▸ Work required
Nothing but the lines from the one containing "Task: Click the '##" through the end of the data should be retyped, exactly as they stand, and pictures should not be retyped.

▸ Data to process
———
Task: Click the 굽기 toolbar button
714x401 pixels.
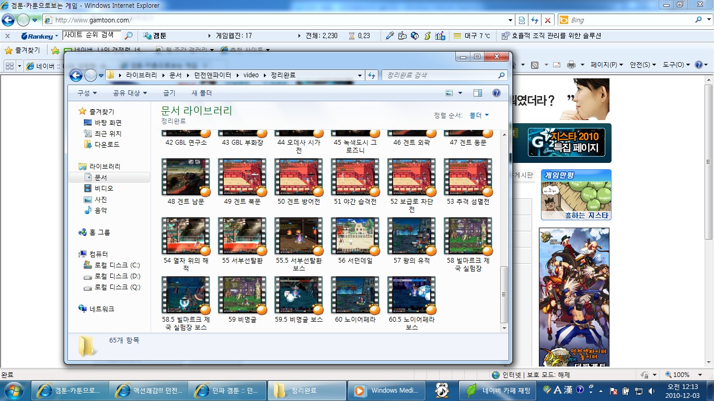Action: (169, 93)
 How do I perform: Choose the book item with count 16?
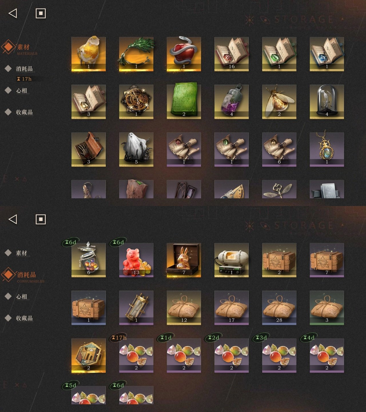[x=232, y=54]
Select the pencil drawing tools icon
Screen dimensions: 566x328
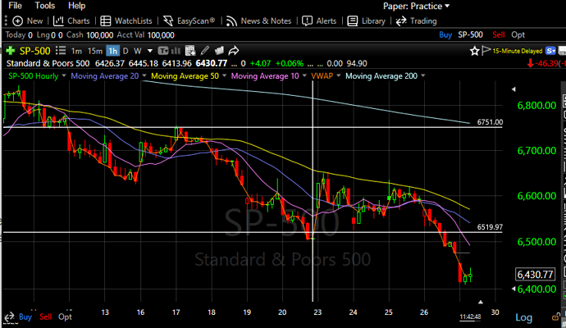pos(205,51)
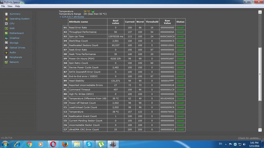264x148 pixels.
Task: Click the Summary icon in sidebar
Action: coord(6,14)
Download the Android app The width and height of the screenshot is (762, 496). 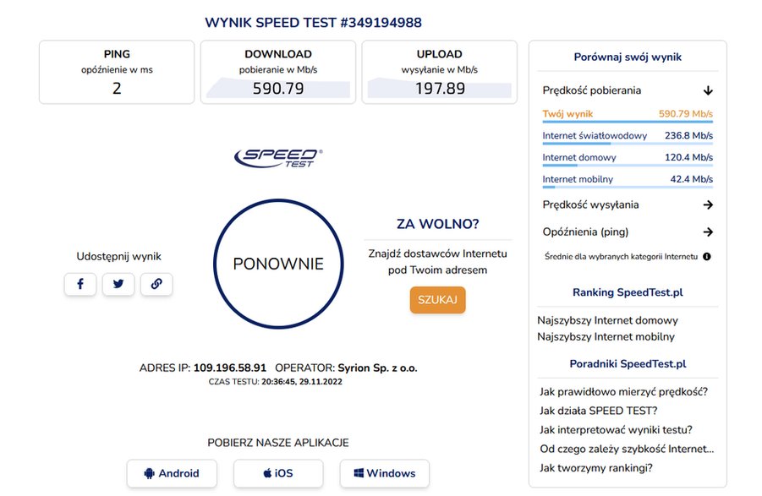pos(172,473)
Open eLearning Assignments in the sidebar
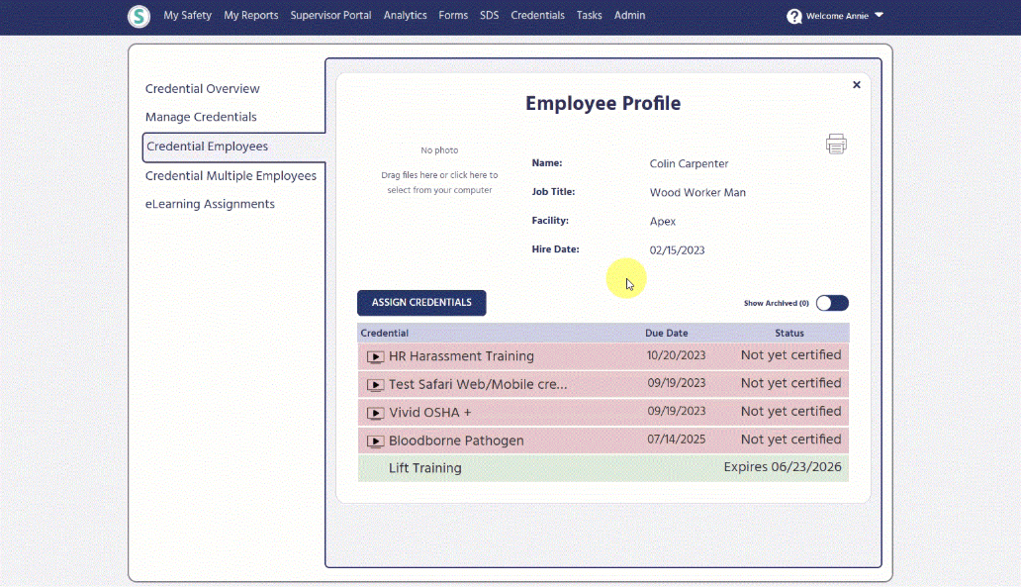 pyautogui.click(x=210, y=204)
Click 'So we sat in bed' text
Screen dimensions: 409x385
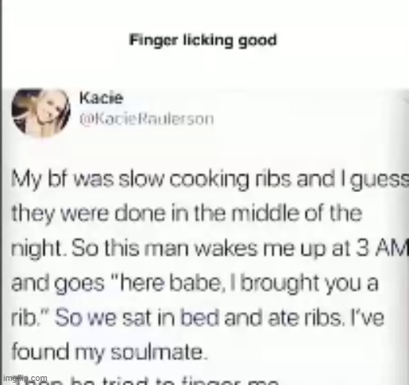click(x=137, y=318)
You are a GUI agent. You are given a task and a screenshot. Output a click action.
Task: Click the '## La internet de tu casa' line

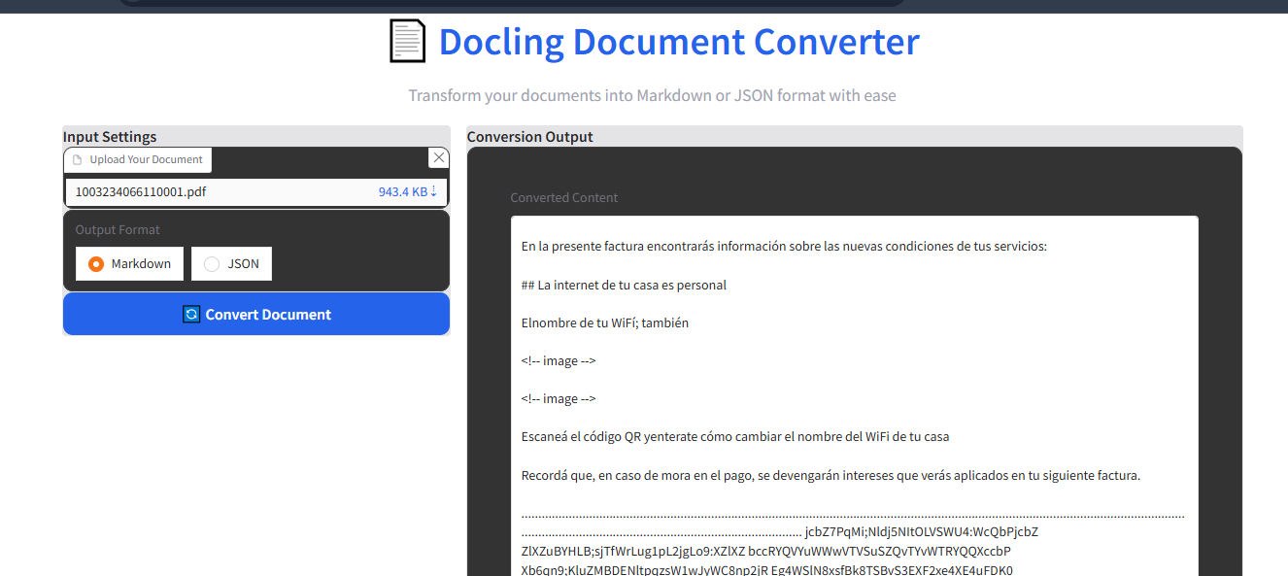pos(624,286)
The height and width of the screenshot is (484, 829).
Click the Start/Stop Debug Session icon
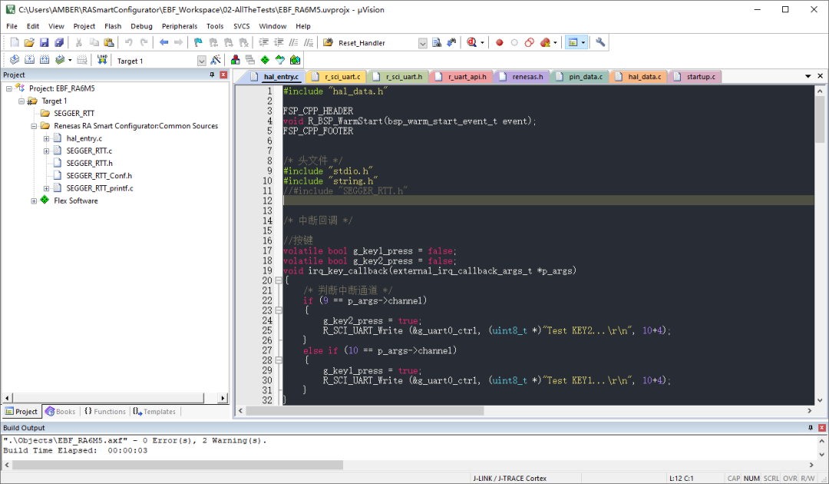[470, 43]
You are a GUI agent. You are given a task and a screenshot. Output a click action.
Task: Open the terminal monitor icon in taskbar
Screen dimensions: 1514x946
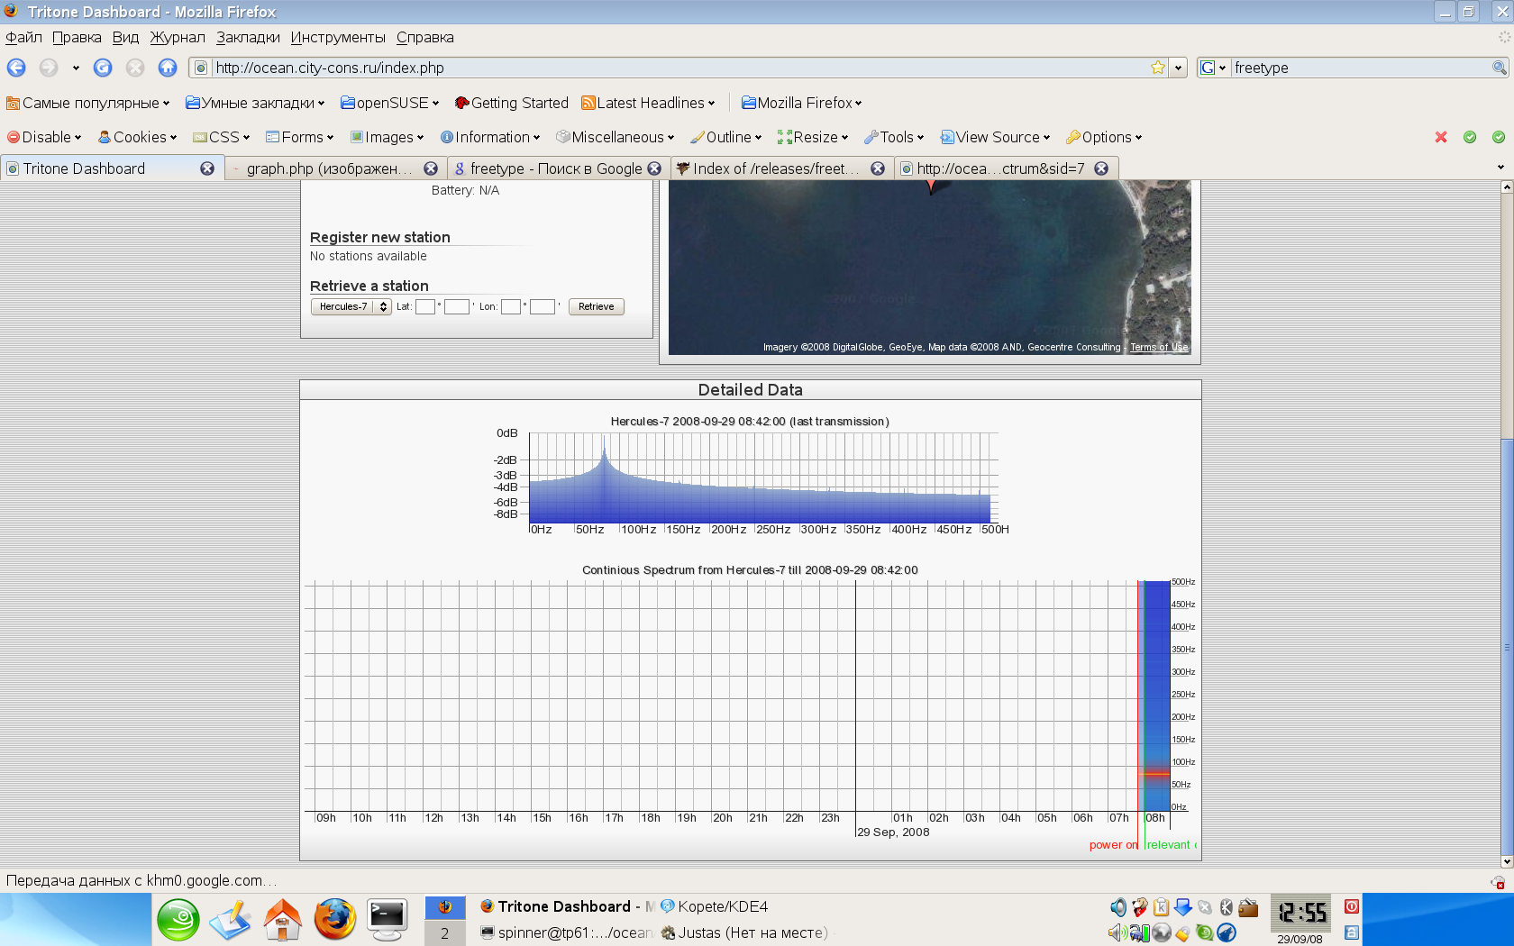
———
▸ The completed task
Task: Click the '## La internet de tu casa' line

pos(624,286)
The height and width of the screenshot is (484, 829).
Click the Start/Stop Debug Session icon
[470, 43]
You are a GUI agent. You are given a task and a screenshot. Output a click action.
Task: Open the terminal monitor icon in taskbar
Screen dimensions: 1514x946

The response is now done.